Personal information
- Full name: Jaime Miguel Linares
- Date of birth: 21 May 1982 (age 43)
- Place of birth: Vila Real, Portugal
- Height: 1.87 m (6 ft 2 in)
- Position: Defensive midfielder

Youth career
- 1992–1996: Diogo Cão
- 1996–1998: Vila Real
- 1998–2001: Boavista

Senior career*
- Years: Team / Apps / (Gls)
- 2001–2002: Gondomar / 8 / (0)
- 2002–2003: Leça / 31 / (0)
- 2003–2004: Lusitânia / 30 / (2)
- 2004–2005: Ovarense / 28 / (0)
- 2005–2006: Dragões Sandinenses / 25 / (1)
- 2006–2007: Ribeira Brava / 26 / (0)
- 2007–2010: Bordj Bou Arréridj / 77 / (3)
- 2011–2015: Progresso / 62 / (2)
- 2016–2019: Libolo / 49 / (2)
- Total:  / 336 / (12)

International career
- 2011–2014: Angola / 3 / (0)

= Jaime Linares =

Angolan footballer (born 1982)

Jaime Miguel Linares (born 21 May 1982) is an Angolan former professional footballer who played as a defensive midfielder.

==Club career==
Born in Vila Real, Portugal to Angolan parents, Linares started playing football for Associação Desportiva e Cultural Escola Diogo Cão, joining S.C. Vila Real at the age of 14 and finishing his youth career with Boavista FC. He made his senior debut with another northern club, Gondomar S.C. of the third division.

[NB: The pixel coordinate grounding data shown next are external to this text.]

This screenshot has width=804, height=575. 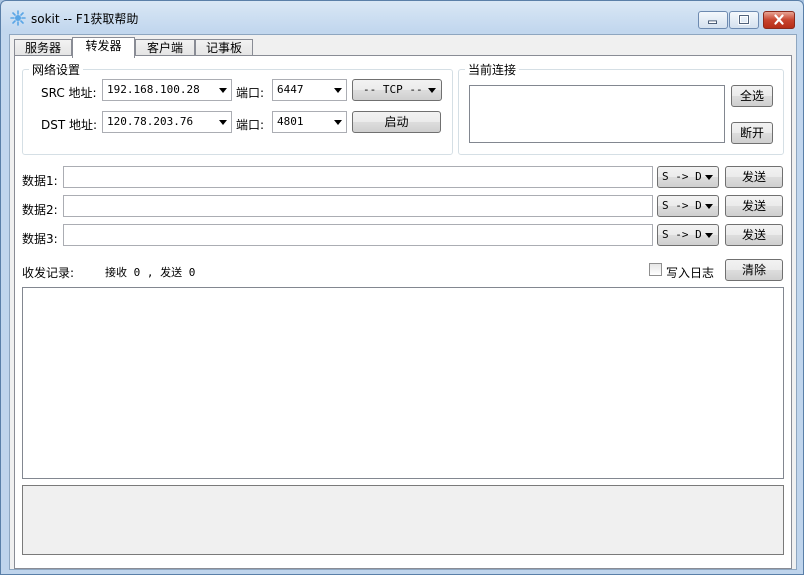 I want to click on close-icon, so click(x=779, y=20).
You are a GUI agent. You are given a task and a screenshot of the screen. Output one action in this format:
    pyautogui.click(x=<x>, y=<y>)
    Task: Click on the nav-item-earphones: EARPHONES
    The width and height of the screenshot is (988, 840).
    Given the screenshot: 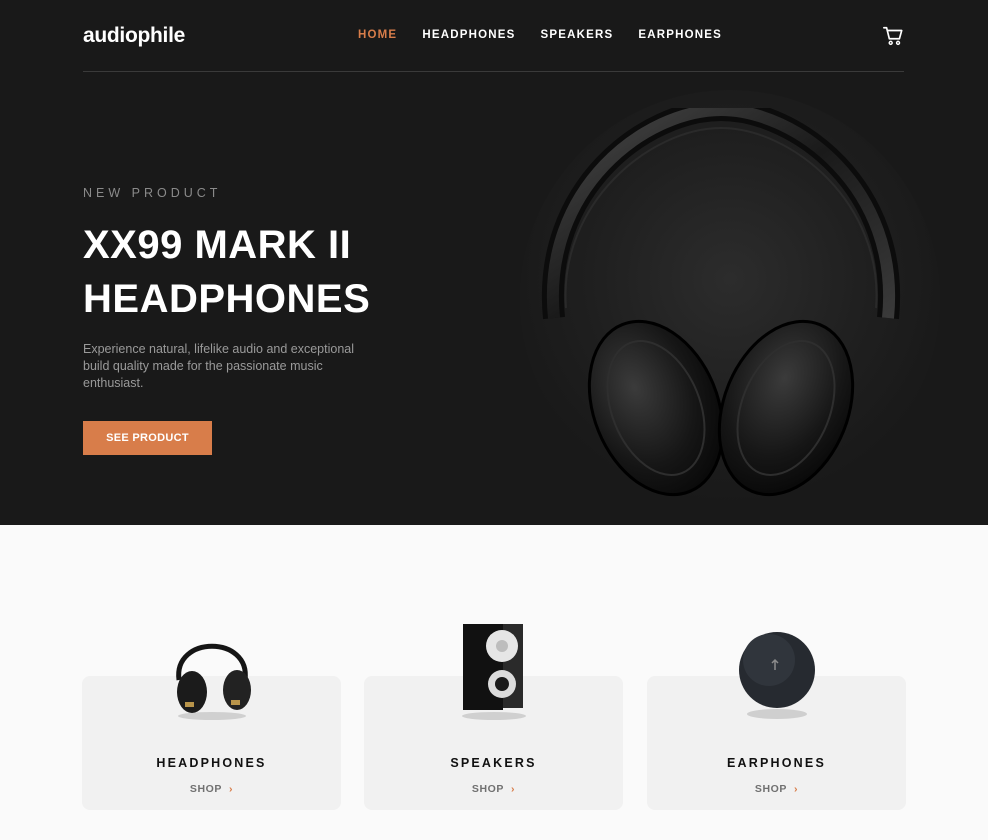 What is the action you would take?
    pyautogui.click(x=680, y=35)
    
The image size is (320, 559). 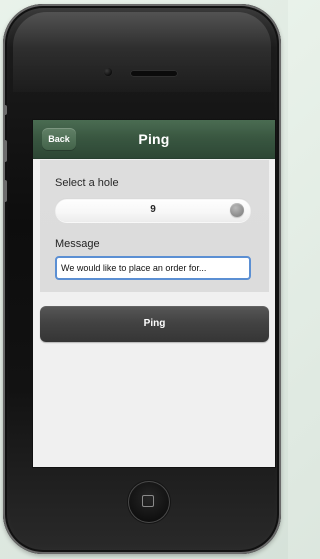 What do you see at coordinates (154, 74) in the screenshot?
I see `speaker-icon` at bounding box center [154, 74].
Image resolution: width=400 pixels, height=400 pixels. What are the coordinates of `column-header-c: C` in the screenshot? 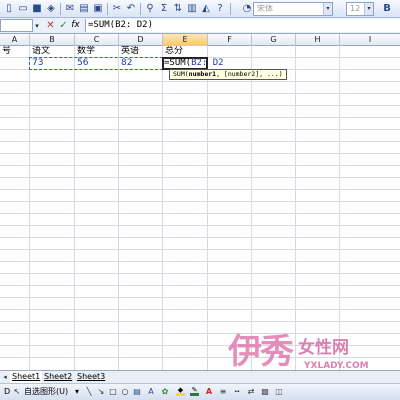 It's located at (97, 40).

In the following four seasons, Linares continued to play in the third level, but also competed in division two with Leça F.C. and A.D. Ovarense. On early morning 16 May 2005 he was involved in a traffic accident with four other players, most notably José Bosingwa and Nélson Marcos, but suffered only minor injuries.

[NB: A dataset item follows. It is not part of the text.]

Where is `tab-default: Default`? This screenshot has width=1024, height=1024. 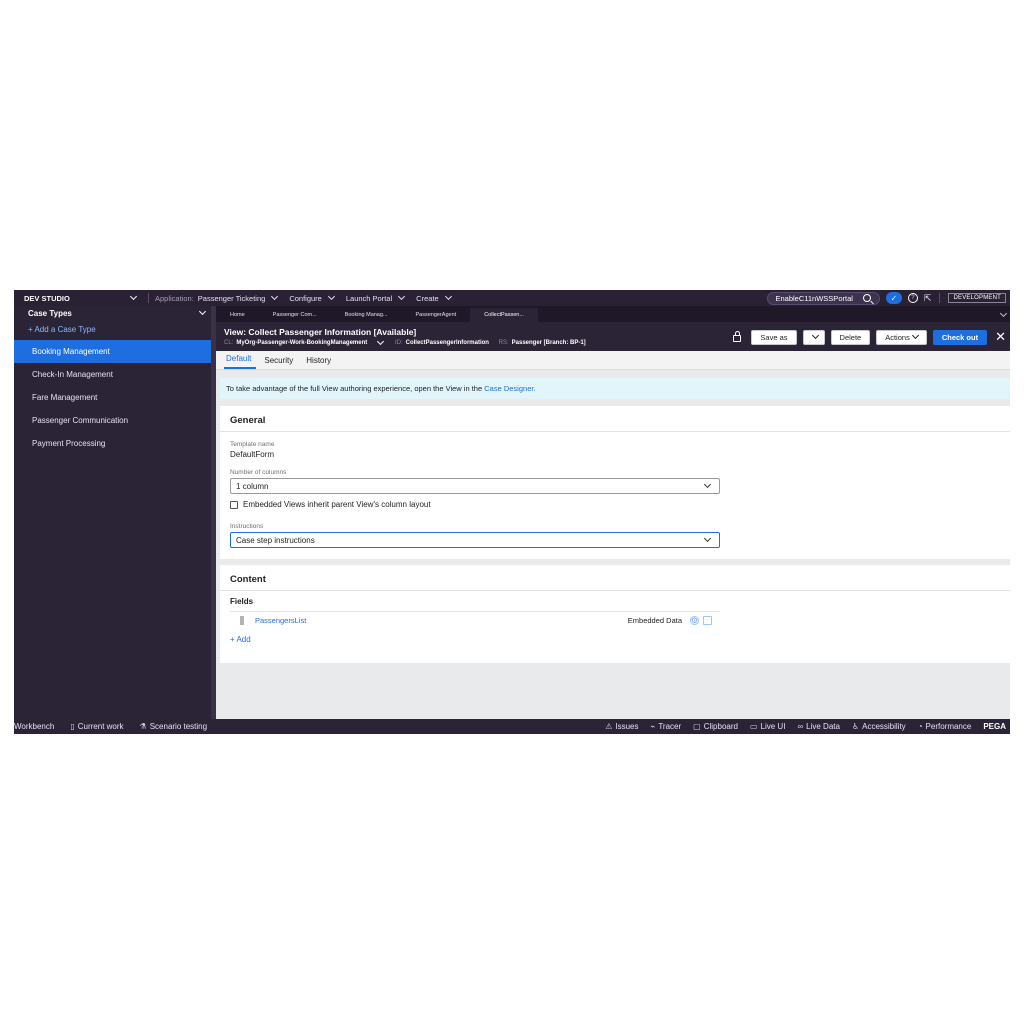 tab-default: Default is located at coordinates (240, 362).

Linares then played in the Algerian Ligue Professionnelle 1 with CA Bordj Bou Arréridj, spending three seasons with the side. Subsequently, he returned to the land of his ancestors and signed for Progresso Associação do Sambizanga.

==International career==
Linares was part of the Angolan squad at the 2012 Africa Cup of Nations. There, on 22 January, at the age of almost 30, he made his international debut, playing the last seconds of the 2–1 group stage win against Burkina Faso.